The claimants state that the company does not file tax returns to the concerned government department or pay the Mandatory Provident Fund for any couriers. Couriers are requested to afford the third–party insurance and file their tax returns to the government on their own. The company provides no personal accident insurance to the couriers.

9. Whether the alleged employee was carrying on business in the trade in question?

Traffic fines and parking fees incurred by couriers are reimbursed. These expenses will be settled by independent contractors themselves.

10. What was the parties' own view of their relationship?

The claimants regard the working relationship as an employment relationship because they earn wages through their labouring. The company keeps the control and the couriers either follow the company’s instructions or lose jobs. The claimants regard themselves as “fixed route drivers” (The company determines the delivery routes and the work designations for the drivers, and the drivers must complete the assigned orders.). The company offers the claimants short-term “guaranteed income” (fixed basic salary), so they should be considered employees. If the couriers were contractors, the company would not pay them “guarantee income”.

11. Whether the traditional structure of the trade or profession concerned and the practices within it would assist with the understanding of their relationship?

Traditionally, the delivery workers who work for SF Express, ZTO Express, DHL, etc., are employees.
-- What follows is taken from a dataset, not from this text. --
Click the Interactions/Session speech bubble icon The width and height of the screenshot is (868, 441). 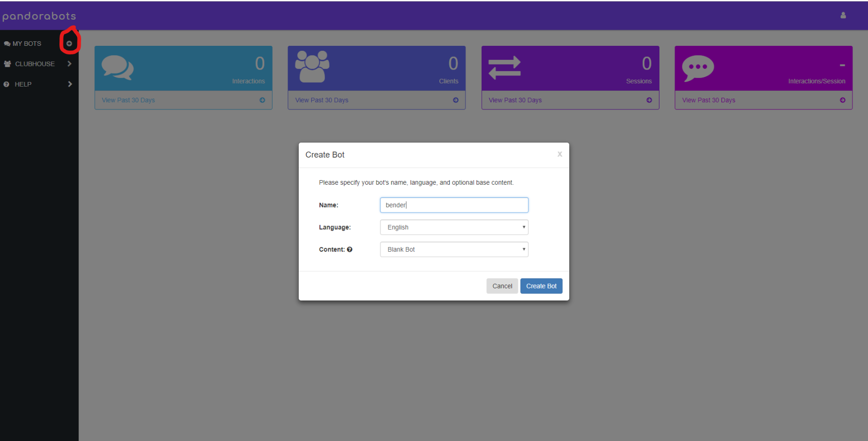click(x=698, y=68)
The work system of the claimants looks similar to those logistics companies.


The company states that the claimants are “preferred couriers”. They are usually experienced drivers of the company and get used to complete work on time and meet the company’s requirements. But it does not fit the definition of “freelance job”. The company has absolute control over the drivers and does not allow the drivers to find others to do their work. The couriers cannot take break at will. The company will conduct irregular checks about the couriers’ services. If “preferred couriers” reject several orders, they will be disqualified as “preferred couriers”.



Platform Workers Are Not Self-Employed

Under the circumstances of individual cases, does the Labour Tribunal weigh these 11 factors carefully and determine how much the factors play more crucial in their interactions. No single factor is decisive. In the Zeek case, the Labour Tribunal demands "comprehensive consideration".


Although various digital platforms seem to have similar operation, the Labour Tribunal is obliged to examine the specific circumstances of individual platforms in its rulings. Therefore, Zeek’s ruling cannot be simply applied to other platform workers in Hong Kong. However, the crucial factors the Labour Tribunal considers carefully in the Zeek case are generally present in the platform economy, and they should be well studied. They include:


1. The key tool for platform operation is the platform program software. It is the company's investment and it serves as the most crucial part in the whole system. The company provides tool. It enhances an employment relationship between the company and the workers. (Refer to Item 2 in the table above)


2. The higher the control the company exercises over workers, the more likely the employment relationship exists. (Refer to Item 1 in the table above)


3. The company does not allow employees to delegate or subcontract others to work, nor share their work accounts to others. It hints an employment relationship between the company and the worker. (Refer to Item 3 in the table above)


4. Workers' remuneration is counted upon the volume of work although it varies day by day. Workers earn more as they work more. It is not a business operation. Workers assume no financial risk. This point also hints an employment relationship between the company and the worker. (Refer to Item 4 in the table above)


Couriers cannot change the form and the amount of service fees. This point also hints an employment relationship between the company and the worker. (Refer to Items 4 and 5 in the table above)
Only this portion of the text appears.